__Directive__: Output as a JSON list of strings, one per line and omitting blank lines, the part of the records that opens with the line containing "Click the caption" and closes at the end of the records.

__The records__:
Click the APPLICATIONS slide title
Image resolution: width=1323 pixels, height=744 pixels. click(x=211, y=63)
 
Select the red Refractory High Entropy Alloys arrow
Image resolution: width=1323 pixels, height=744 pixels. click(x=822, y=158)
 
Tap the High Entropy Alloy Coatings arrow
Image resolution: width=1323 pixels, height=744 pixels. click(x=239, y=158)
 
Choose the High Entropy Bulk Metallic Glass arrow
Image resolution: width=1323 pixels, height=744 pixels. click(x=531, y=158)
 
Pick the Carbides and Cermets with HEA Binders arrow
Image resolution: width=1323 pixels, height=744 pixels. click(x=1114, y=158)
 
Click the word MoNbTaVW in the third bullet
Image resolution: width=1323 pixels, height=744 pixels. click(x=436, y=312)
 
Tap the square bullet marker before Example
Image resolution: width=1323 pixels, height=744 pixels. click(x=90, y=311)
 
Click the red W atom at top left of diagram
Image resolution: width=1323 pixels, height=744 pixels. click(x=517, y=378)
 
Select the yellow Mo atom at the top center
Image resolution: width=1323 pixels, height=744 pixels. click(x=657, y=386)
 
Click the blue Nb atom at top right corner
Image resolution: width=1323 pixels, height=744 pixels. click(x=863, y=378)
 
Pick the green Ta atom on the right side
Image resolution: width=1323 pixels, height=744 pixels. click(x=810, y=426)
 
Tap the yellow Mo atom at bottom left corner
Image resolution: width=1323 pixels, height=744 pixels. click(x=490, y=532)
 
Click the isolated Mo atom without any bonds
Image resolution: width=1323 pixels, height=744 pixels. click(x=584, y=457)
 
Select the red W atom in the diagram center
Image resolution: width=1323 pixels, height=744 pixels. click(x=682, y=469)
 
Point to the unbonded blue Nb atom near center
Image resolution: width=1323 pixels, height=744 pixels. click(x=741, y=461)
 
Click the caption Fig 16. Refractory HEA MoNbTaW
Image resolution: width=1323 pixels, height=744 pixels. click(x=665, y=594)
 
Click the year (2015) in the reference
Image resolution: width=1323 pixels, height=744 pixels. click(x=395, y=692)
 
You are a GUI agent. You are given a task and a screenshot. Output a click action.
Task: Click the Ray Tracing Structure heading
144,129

__Final result__:
[
  "Click the caption Fig 16. Refractory HEA MoNbTaW",
  "Image resolution: width=1323 pixels, height=744 pixels. click(x=665, y=594)",
  "Click the year (2015) in the reference",
  "Image resolution: width=1323 pixels, height=744 pixels. click(x=395, y=692)",
  "You are a GUI agent. You are given a task and a screenshot. Output a click action.",
  "Task: Click the Ray Tracing Structure heading",
  "144,129"
]